In many cases, telephone reporting will activate emergency management of small and large disasters.

Caller location

Enhancements of the service give additional information to the dispatcher, such as the location of the calling telephone. Even for a plain old telephone service (POTS) user, location reporting is not a trivial problem, at least for anything more complex than a single-family house. If the caller is in a business with many extensions, or an apartment building, the location provided may be no more precise than the street address. One enhancement gives a more specific location in a multiple-unit building.

It is required that most new cellular telephones be manufactured with a GPS receiver, which can send the actual location of the caller. In many telephones, however, the user can completely disable GPS, or limit position reporting only to emergency calls.

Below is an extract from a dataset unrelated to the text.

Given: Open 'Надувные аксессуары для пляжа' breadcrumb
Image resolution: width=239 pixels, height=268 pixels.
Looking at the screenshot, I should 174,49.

With voice over Internet Protocol, the user could be anywhere that has Internet connectivity. Most VoIP services administratively assign a physical address to be reported with emergency calls.

PSAP location

911 or 112 is not the physical location of a telephone, but a code that tells the first telephone end office to switch the call to an appropriate PSAP. Unfortunately, many such systems are not sufficiently fine-grained. For example, many systems in the United States have a three-digit area code, a three digit local exchange, and a four digit local line number. The local exchange usually is associated with a particular physical area, but that area may not correspond to the jurisdiction of individual emergency services. For example, (703)998-XXXX in the state of Virginia, in the United States, contains telephones in Alexandria and Arlington. All 911 calls, at least within recent times, would go to the Alexandria PSAP, and, if the emergency was in Arlington, the Alexandria dispatcher had to transfer the call to Arlington.